Operational details also matter before scale. Consent, recording retention, patient communication, and clinician override processes are not decorative policies. They shape whether the tool can become ordinary inside the exam room. Cleveland Clinic has discussed verbal opt-in and recording retention in its implementation context, and organizations designing their own programs should settle patient consent for ambient AI scribes before adoption metrics start driving momentum.
A Smaller System Can Borrow the Logic Without Borrowing the Whole Bake-Off
Most health systems do not need, and may not survive, a full five-vendor Cleveland Clinic-style trial. But they can avoid the weakest version of AI scribe procurement: a polished demo, a small friendly pilot, a few clinician quotes, and an enterprise decision that nobody can explain when coding problems or specialty complaints appear six months later.
- Test more than one vendor when possible, even if the comparison is narrower than Cleveland Clinic’s.
- Include specialties with different documentation patterns instead of concentrating only on the most enthusiastic department.
- Measure cognitive burden, documentation quality, time in the EHR, same-day closure, clinician satisfaction, and patient response as separate signals.
- Bring Epic analysts, coding, CDI, and revenue cycle leaders into the evaluation before the preferred vendor is chosen.
- Treat vendor responsiveness to a specific clinical failure as evidence, not as a promise.
The last point is easy to underweight. A vendor that looks slightly weaker in the first week but improves after specialty-specific feedback may be a safer long-term partner than a product that performs well in a narrow demo and then treats every implementation issue as user training. That judgment requires disciplined observation, not charisma.
For teams that need an operating sequence after vendor selection, a general ambient AI scribe implementation guide can help with rollout planning. Cleveland Clinic’s more distinctive contribution is earlier in the cycle: it showed how to make the selection itself observable.
What the Cleveland Clinic AI Scribe Rollout Actually Teaches
The lesson is not “choose Ambience.” It is not even “run a five-vendor bake-off.” The defensible lesson is that ambient AI scribes should be selected under clinical variation, with measures that can detect different kinds of failure and stakeholders who understand what happens after the note is generated.
A health system should be able to say why one vendor fit cardiology better after tuning, why another product created too much editing work, how the preferred tool affected same-day closure, whether revenue cycle staff found the documentation usable, and which specialties still need calibration. If leaders cannot answer those questions, they may still buy a capable product. They just will not have bought it in a way that survives scrutiny.
References
- Cleveland Clinic's AI Scribe Bake-Off: How Ambience Healthcare Came Out on Top — Healthcare IT Today, February 27, 2025.

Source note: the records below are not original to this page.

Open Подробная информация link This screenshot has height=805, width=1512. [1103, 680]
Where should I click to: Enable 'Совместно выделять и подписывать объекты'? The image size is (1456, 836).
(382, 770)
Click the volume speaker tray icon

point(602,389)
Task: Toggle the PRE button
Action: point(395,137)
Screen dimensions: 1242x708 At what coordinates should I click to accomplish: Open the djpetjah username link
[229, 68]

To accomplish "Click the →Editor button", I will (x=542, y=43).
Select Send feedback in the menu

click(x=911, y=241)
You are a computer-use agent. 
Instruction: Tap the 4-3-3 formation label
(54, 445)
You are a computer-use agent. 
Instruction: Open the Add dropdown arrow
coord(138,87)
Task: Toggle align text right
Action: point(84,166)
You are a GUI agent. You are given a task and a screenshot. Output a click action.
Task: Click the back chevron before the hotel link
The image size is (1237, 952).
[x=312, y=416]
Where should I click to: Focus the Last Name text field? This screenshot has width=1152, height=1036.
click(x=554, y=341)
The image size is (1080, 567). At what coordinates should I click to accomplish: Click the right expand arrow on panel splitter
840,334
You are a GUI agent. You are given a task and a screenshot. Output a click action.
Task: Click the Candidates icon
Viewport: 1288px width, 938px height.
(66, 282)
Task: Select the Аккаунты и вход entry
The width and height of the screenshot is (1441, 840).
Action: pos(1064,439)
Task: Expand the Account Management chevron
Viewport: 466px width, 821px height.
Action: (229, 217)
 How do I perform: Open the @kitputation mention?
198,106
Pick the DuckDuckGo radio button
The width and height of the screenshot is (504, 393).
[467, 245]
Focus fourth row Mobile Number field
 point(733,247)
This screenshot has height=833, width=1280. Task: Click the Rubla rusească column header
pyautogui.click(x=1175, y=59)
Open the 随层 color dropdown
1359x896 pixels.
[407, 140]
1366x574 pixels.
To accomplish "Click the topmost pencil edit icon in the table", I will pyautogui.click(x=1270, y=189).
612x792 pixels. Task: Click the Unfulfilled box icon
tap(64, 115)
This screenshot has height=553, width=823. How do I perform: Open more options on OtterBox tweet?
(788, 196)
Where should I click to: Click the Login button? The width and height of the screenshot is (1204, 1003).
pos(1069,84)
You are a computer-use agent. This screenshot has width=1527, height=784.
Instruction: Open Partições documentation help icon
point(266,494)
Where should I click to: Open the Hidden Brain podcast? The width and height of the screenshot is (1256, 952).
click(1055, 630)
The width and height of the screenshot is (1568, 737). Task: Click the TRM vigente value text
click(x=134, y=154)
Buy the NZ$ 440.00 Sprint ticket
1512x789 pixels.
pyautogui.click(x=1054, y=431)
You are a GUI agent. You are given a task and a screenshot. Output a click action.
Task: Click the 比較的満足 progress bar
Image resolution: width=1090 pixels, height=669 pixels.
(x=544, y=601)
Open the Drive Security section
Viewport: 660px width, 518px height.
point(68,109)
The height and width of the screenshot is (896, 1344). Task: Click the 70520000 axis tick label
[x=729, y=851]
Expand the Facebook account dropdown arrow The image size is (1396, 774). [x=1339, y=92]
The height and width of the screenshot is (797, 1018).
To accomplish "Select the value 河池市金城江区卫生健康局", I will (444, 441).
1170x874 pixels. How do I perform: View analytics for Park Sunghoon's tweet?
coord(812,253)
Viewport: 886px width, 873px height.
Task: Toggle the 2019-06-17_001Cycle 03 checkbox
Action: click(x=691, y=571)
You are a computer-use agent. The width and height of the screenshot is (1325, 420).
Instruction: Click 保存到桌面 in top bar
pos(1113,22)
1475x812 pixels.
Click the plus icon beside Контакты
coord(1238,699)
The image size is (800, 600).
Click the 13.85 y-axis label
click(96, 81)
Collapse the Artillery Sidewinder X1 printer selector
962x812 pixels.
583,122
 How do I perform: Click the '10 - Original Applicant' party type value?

- 3 Takeaways from Cleveland Clinic's AI Scribe Pilot Process and System Selection — AHA Center for Health Innovation, March 11, 2025.
- Less Typing, More Talking: How Ambient AI Is Reshaping Clinical Workflow at Cleveland Clinic — ConsultQD.
- Cleveland Clinic Doctors Are Embracing Ambient AI Scribes — Business Insider, June 2026.
- Cleveland Clinic taps Ambience for ambient AI tech — Fierce Healthcare.
- Cleveland Clinic Announces Rollout of Ambience Healthcare's AI Platform — Cleveland Clinic Newsroom, February 19, 2025.